— Start of Records for this task —

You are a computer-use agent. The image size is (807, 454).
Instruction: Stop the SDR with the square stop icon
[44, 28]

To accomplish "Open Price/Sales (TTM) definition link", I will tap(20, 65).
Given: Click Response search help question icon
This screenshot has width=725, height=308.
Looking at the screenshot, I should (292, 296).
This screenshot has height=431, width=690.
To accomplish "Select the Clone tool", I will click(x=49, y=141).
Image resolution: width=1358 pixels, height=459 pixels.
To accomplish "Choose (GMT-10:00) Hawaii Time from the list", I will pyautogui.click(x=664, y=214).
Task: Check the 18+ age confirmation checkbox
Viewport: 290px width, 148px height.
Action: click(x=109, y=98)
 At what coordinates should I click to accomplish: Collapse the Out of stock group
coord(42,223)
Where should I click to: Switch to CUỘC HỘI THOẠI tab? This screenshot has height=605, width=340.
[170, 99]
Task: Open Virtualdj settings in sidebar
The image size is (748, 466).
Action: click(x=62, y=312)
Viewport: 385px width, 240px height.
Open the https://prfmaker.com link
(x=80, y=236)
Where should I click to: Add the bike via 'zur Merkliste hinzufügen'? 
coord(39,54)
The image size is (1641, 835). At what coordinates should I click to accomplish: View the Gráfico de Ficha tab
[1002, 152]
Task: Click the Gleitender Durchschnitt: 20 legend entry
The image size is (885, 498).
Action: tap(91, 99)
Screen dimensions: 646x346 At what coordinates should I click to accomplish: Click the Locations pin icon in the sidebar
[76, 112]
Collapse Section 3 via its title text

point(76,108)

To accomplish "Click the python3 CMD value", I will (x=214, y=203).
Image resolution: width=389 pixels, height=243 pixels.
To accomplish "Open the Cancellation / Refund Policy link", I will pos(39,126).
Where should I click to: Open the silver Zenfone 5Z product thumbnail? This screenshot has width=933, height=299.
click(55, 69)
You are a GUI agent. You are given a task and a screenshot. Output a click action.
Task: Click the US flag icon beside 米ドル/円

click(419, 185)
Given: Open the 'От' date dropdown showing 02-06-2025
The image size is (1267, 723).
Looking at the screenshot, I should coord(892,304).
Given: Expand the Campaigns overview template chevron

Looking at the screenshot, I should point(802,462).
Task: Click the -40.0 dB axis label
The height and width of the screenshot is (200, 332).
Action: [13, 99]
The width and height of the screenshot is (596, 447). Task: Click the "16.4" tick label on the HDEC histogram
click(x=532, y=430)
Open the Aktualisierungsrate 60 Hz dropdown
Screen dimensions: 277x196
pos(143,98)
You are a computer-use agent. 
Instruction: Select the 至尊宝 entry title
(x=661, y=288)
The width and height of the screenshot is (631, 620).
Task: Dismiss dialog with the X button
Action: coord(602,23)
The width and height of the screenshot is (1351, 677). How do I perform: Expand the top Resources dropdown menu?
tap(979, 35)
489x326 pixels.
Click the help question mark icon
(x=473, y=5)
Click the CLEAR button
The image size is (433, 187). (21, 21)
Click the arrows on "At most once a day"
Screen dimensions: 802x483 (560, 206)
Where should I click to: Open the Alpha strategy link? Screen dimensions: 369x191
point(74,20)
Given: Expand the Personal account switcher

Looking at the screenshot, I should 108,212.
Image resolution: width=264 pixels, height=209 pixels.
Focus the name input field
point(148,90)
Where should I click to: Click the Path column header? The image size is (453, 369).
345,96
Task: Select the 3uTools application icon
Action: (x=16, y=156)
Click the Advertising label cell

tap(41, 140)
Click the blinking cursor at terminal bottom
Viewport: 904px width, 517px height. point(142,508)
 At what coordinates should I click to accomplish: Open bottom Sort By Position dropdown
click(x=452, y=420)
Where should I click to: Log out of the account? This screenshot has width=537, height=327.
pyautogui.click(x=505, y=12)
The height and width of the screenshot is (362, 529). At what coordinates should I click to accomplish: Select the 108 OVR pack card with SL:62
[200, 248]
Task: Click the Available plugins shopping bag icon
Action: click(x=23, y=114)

— End of Records for this task —

> Given request: Please render all of the records above as a JSON list of strings, one string per line, leaving out blank lines.

> Task output:
[
  "You are a computer-use agent. The image size is (807, 454).",
  "Instruction: Stop the SDR with the square stop icon",
  "[44, 28]",
  "To accomplish \"Open Price/Sales (TTM) definition link\", I will tap(20, 65).",
  "Given: Click Response search help question icon",
  "This screenshot has width=725, height=308.",
  "Looking at the screenshot, I should (292, 296).",
  "This screenshot has height=431, width=690.",
  "To accomplish \"Select the Clone tool\", I will click(x=49, y=141).",
  "Image resolution: width=1358 pixels, height=459 pixels.",
  "To accomplish \"Choose (GMT-10:00) Hawaii Time from the list\", I will pyautogui.click(x=664, y=214).",
  "Task: Check the 18+ age confirmation checkbox",
  "Viewport: 290px width, 148px height.",
  "Action: click(x=109, y=98)",
  " At what coordinates should I click to accomplish: Collapse the Out of stock group",
  "coord(42,223)",
  "Where should I click to: Switch to CUỘC HỘI THOẠI tab? This screenshot has height=605, width=340.",
  "[170, 99]",
  "Task: Open Virtualdj settings in sidebar",
  "The image size is (748, 466).",
  "Action: click(x=62, y=312)",
  "Viewport: 385px width, 240px height.",
  "Open the https://prfmaker.com link",
  "(x=80, y=236)",
  "Where should I click to: Add the bike via 'zur Merkliste hinzufügen'? ",
  "coord(39,54)",
  "The image size is (1641, 835). At what coordinates should I click to accomplish: View the Gráfico de Ficha tab",
  "[1002, 152]",
  "Task: Click the Gleitender Durchschnitt: 20 legend entry",
  "The image size is (885, 498).",
  "Action: tap(91, 99)",
  "Screen dimensions: 646x346 At what coordinates should I click to accomplish: Click the Locations pin icon in the sidebar",
  "[76, 112]",
  "Collapse Section 3 via its title text",
  "point(76,108)",
  "To accomplish \"Click the python3 CMD value\", I will (x=214, y=203).",
  "Image resolution: width=389 pixels, height=243 pixels.",
  "To accomplish \"Open the Cancellation / Refund Policy link\", I will pos(39,126).",
  "Where should I click to: Open the silver Zenfone 5Z product thumbnail? This screenshot has width=933, height=299.",
  "click(55, 69)",
  "You are a GUI agent. You are given a task and a screenshot. Output a click action.",
  "Task: Click the US flag icon beside 米ドル/円",
  "click(419, 185)",
  "Given: Open the 'От' date dropdown showing 02-06-2025",
  "The image size is (1267, 723).",
  "Looking at the screenshot, I should coord(892,304).",
  "Given: Expand the Campaigns overview template chevron",
  "Looking at the screenshot, I should point(802,462).",
  "Task: Click the -40.0 dB axis label",
  "The height and width of the screenshot is (200, 332).",
  "Action: [13, 99]",
  "The width and height of the screenshot is (596, 447). Task: Click the \"16.4\" tick label on the HDEC histogram",
  "click(x=532, y=430)",
  "Open the Aktualisierungsrate 60 Hz dropdown",
  "Screen dimensions: 277x196",
  "pos(143,98)",
  "You are a computer-use agent. ",
  "Instruction: Select the 至尊宝 entry title",
  "(x=661, y=288)",
  "The width and height of the screenshot is (631, 620).",
  "Task: Dismiss dialog with the X button",
  "Action: coord(602,23)",
  "The width and height of the screenshot is (1351, 677). How do I perform: Expand the top Resources dropdown menu?",
  "tap(979, 35)",
  "489x326 pixels.",
  "Click the help question mark icon",
  "(x=473, y=5)",
  "Click the CLEAR button",
  "The image size is (433, 187). (21, 21)",
  "Click the arrows on \"At most once a day\"",
  "Screen dimensions: 802x483 (560, 206)",
  "Where should I click to: Open the Alpha strategy link? Screen dimensions: 369x191",
  "point(74,20)",
  "Given: Expand the Personal account switcher",
  "Looking at the screenshot, I should 108,212.",
  "Image resolution: width=264 pixels, height=209 pixels.",
  "Focus the name input field",
  "point(148,90)",
  "Where should I click to: Click the Path column header? The image size is (453, 369).",
  "345,96",
  "Task: Select the 3uTools application icon",
  "Action: (x=16, y=156)",
  "Click the Advertising label cell",
  "tap(41, 140)",
  "Click the blinking cursor at terminal bottom",
  "Viewport: 904px width, 517px height. point(142,508)",
  " At what coordinates should I click to accomplish: Open bottom Sort By Position dropdown",
  "click(x=452, y=420)",
  "Where should I click to: Log out of the account? This screenshot has width=537, height=327.",
  "pyautogui.click(x=505, y=12)",
  "The height and width of the screenshot is (362, 529). At what coordinates should I click to accomplish: Select the 108 OVR pack card with SL:62",
  "[200, 248]",
  "Task: Click the Available plugins shopping bag icon",
  "Action: click(x=23, y=114)"
]